It was late when Vicente del Bosque finally left the Olympic stadium in Kiev. He was the last man out. Sergio Ramos had just dashed past holding the European Championship trophy when Del Bosque came through, with his familiar gait, lolloping slightly, and a big, moustachioed smile. As he went past, he shook hands with everyone. As usual, the one thing that the Spain coach transmitted more than anything else was warmth.

Gerard Pique describes Del Bosque as a “10 out of 10 as a person”. Sometimes that has been held against him. Much is made of Del Bosque’s ability to control a group, to have what the Spaniards refer to as “left hand”, a light touch. He is able to give players latitude, to listen and seemingly let them take the lead. He does not weigh them down. He is, people invariably agree, a nice man. The problem
is that it often sounds like a backhanded compliment. He is a nice man, they agree,
but not much of a manager.

Jose Mourinho rather pointedly suggested that he was not a manager at all. Del Bosque, he said, only works every couple of months. “I’ll be in my office tomorrow morning at 9.30am like I am every morning,” Del Bosque responded. And yet he too has contributed to that image, underplaying his own significance at times.

Importance of Aragones 

Del Bosque has been quick to stress the importance of Luis Aragones in laying down a style for Spain to follow. He has talked too
of the Barcelona influence. “When we came in there was a style,” he says. “And when we leave there will be the same style.” (The “we” by the way is not a royal “we”, but a product of the fact that Del Bosque sees his role as just one within a coaching team). And when he is asked about his successes he invariably replies: “We have good players.”

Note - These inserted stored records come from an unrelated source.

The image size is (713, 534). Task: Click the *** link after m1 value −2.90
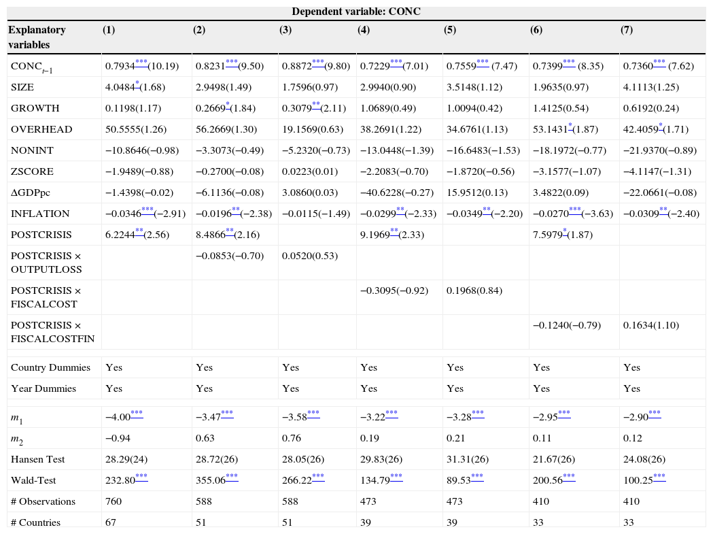point(655,414)
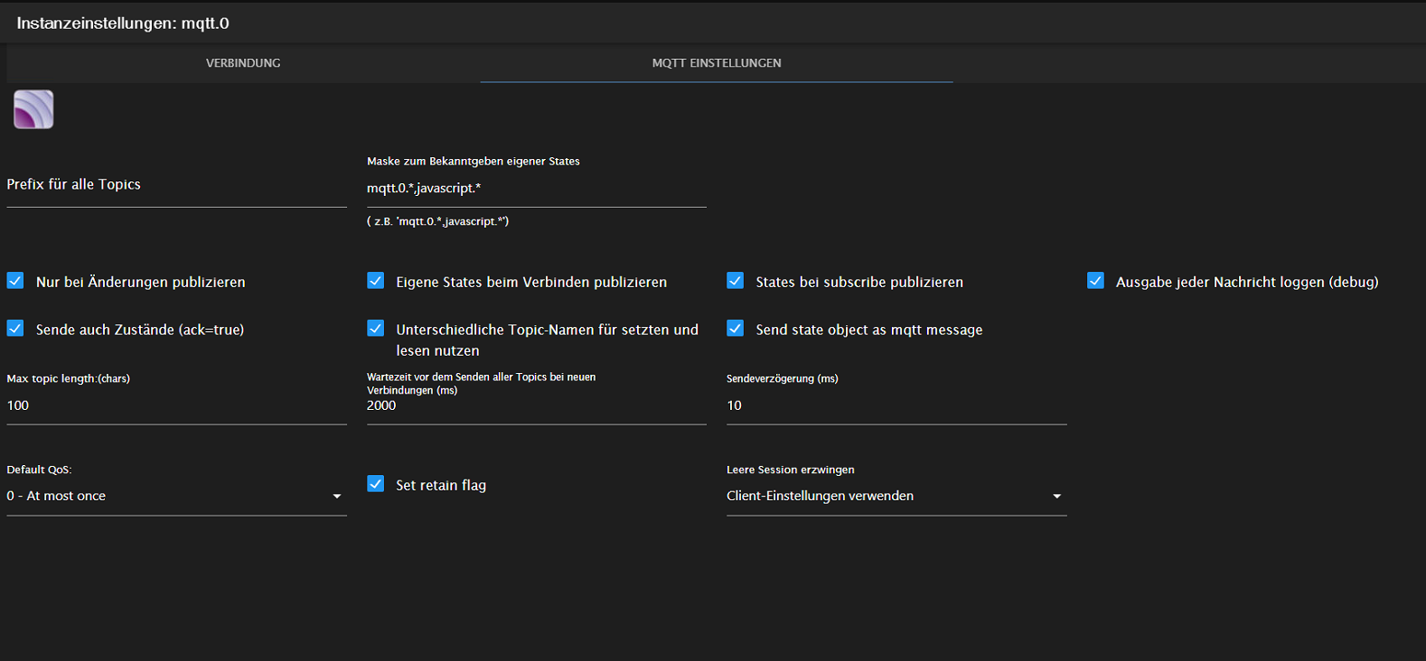Image resolution: width=1426 pixels, height=661 pixels.
Task: Switch to the Verbindung tab
Action: tap(243, 63)
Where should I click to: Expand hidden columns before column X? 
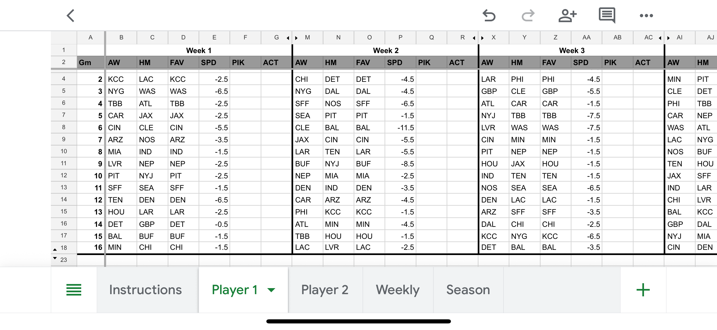coord(482,38)
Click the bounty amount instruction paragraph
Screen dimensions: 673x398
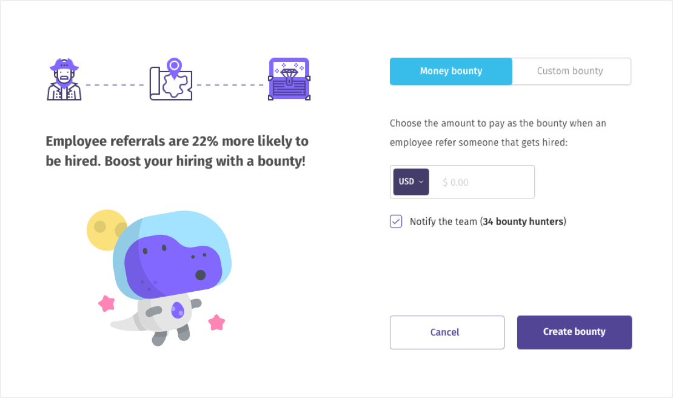click(x=498, y=132)
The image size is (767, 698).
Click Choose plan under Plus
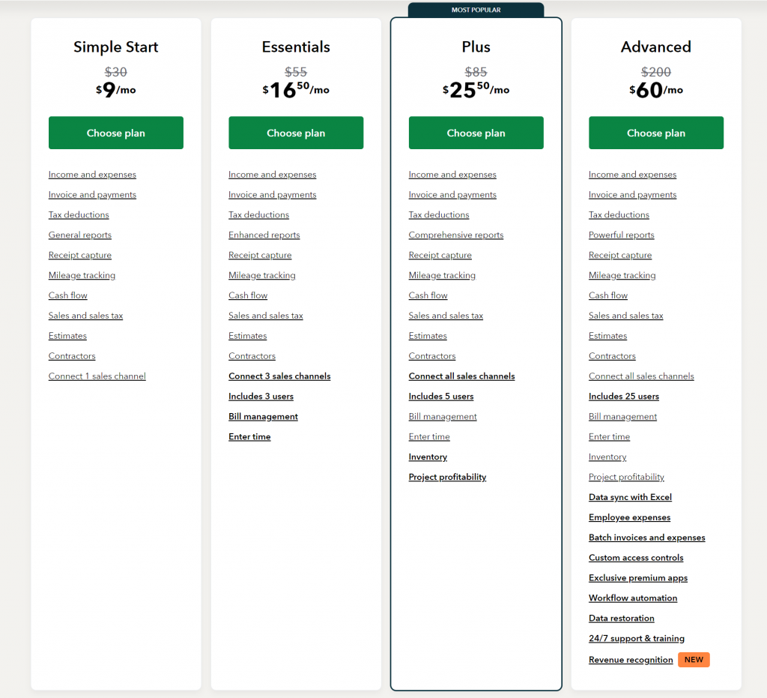point(476,133)
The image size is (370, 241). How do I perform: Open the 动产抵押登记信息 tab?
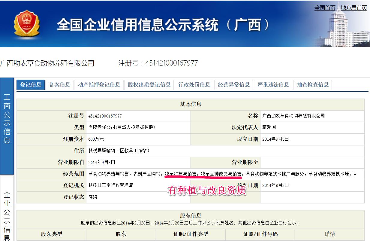99,85
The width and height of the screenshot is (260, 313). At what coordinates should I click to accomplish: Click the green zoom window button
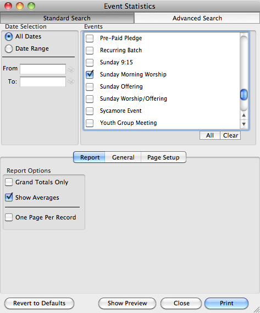tap(31, 6)
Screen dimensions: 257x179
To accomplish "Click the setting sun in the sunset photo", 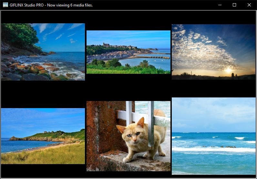I will 228,70.
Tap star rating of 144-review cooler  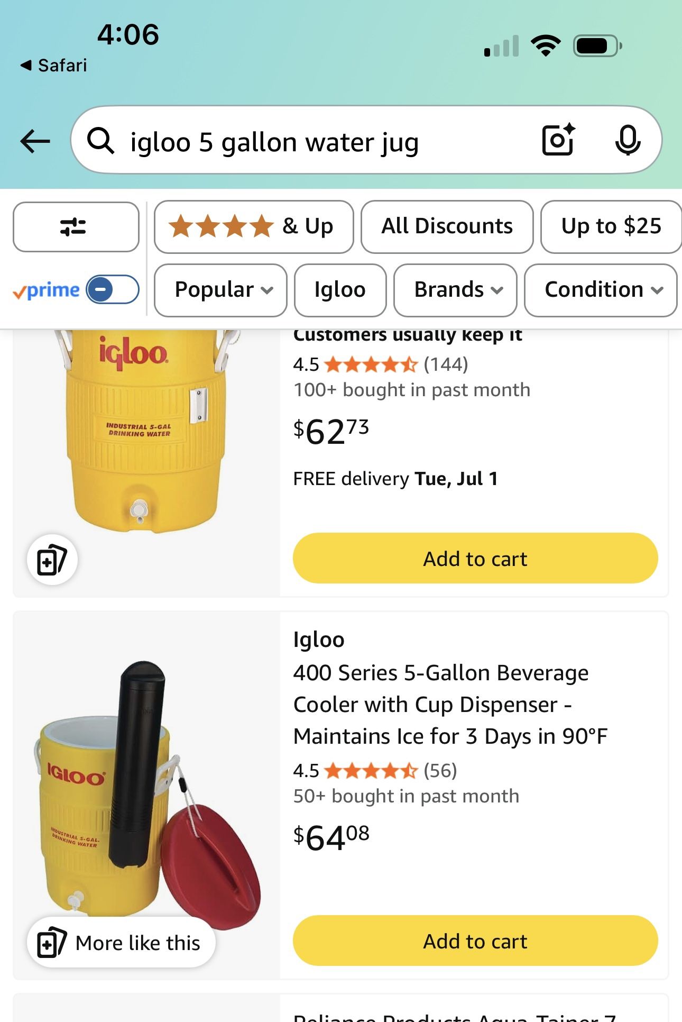371,364
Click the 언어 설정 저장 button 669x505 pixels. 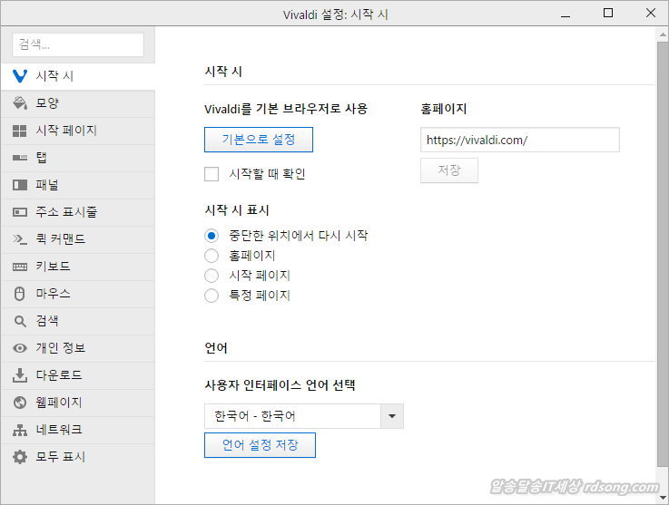click(260, 445)

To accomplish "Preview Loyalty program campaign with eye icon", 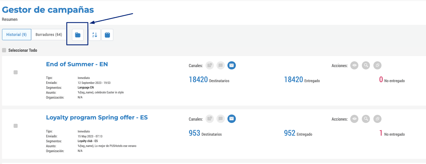I will click(x=355, y=119).
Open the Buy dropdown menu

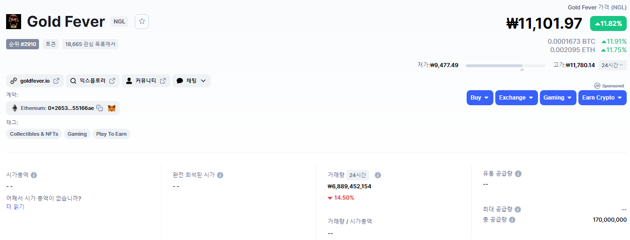(x=480, y=98)
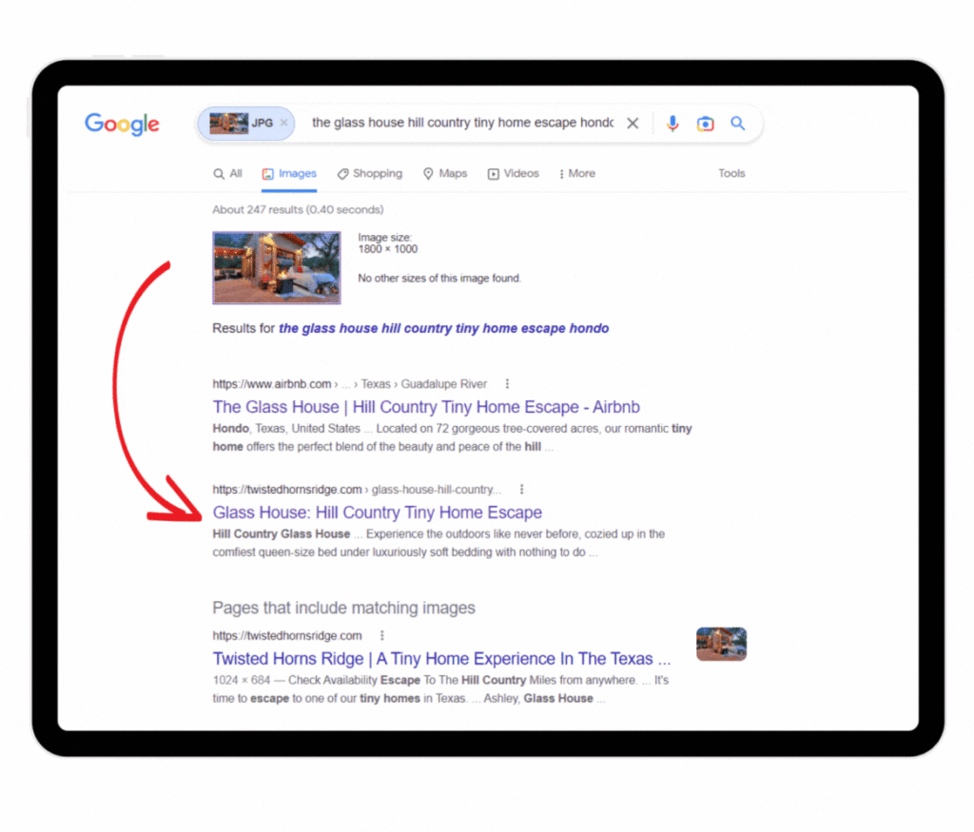Viewport: 974px width, 832px height.
Task: Open the Tools options
Action: (x=731, y=174)
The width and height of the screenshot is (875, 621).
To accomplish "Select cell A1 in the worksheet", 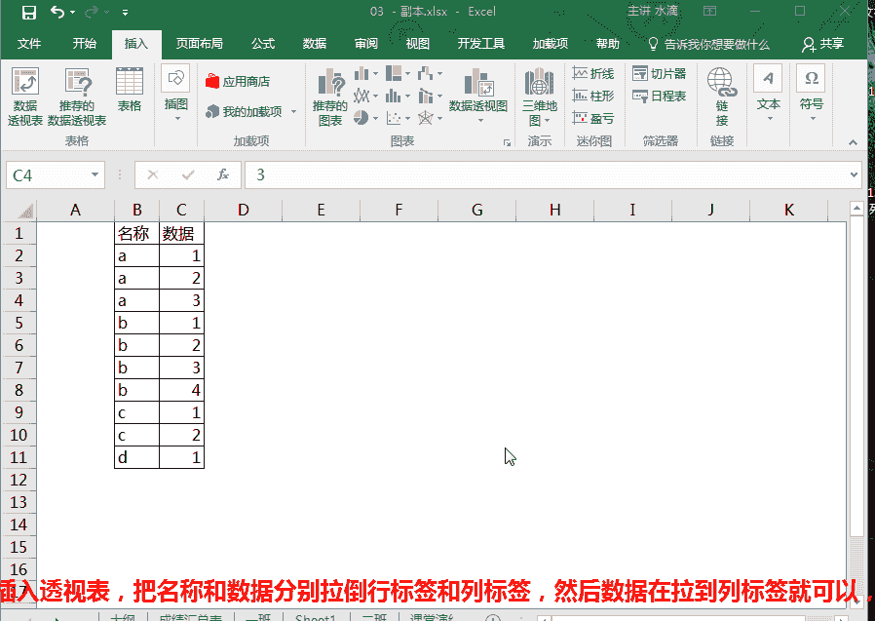I will point(75,232).
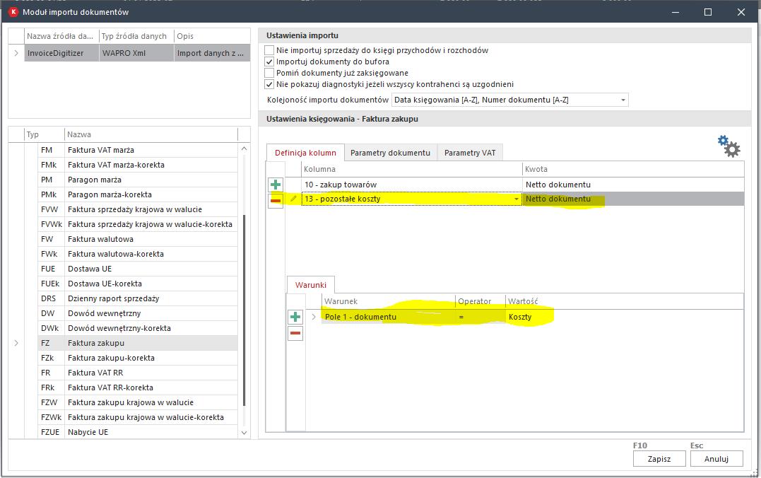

Which of course he has had. Very, very good players. And the way in which he responded to success in the summer made Spain winning the European Championship appear so natural, so obvious, as to somehow remove its value. It made it look easy. The way Spain performed in the Final, destroying Italy, did likewise. There has surely never been a Final won so convincingly at a major tournament.

Yet it was not always easy and it was not always obvious. It was certainly no forgone conclusion. Even Del Bosque, normally so calm, so measured, briefly seemed irritated in Poland. When Spain progressed through the group, he noted that the country had gone from “poor man to rich man too fast”. He added: “Getting through doesn’t seem to taste like much to some.” For many in Spain, he lamented, anything other than winning the Euros would look like a failure.

“It is not enough to have talent,” Del Bosque insisted. You must also have “talante” (character). He has had to handle the conflict provoked by the Madrid-Barca confrontation. A different coach with a different personality may not have succeeded in doing so.

There was tactical debate too. Spain were boring, some said. Others complained about the false number nine. Or about Del Bosque’s double pivot in midfield, with Xabi Alonso and Sergio Busquets together. Yet time has a habit of proving Del Bosque right. In the Final, Cesc Fabregas was the false nine; he was also the key player, providing the opener. Throughout the tournament he had scored vital goals. Fernando Torres, who Del Bosque rotated with him, finished top scorer. Meanwhile, Busquets and Alonso gave Spain a degree of control rarely seen before.

It was not a one-off either. When he was coach at Real Madrid he surprised everyone with a three-man defence, plus wing-backs. The result? A European Cup success. Del Bosque has won two of them. And a World Cup. And now a European Championship.

As he left the stadium he wore his success lightly. Nothing flash, just quiet satisfaction and a smile. And a medal round his neck.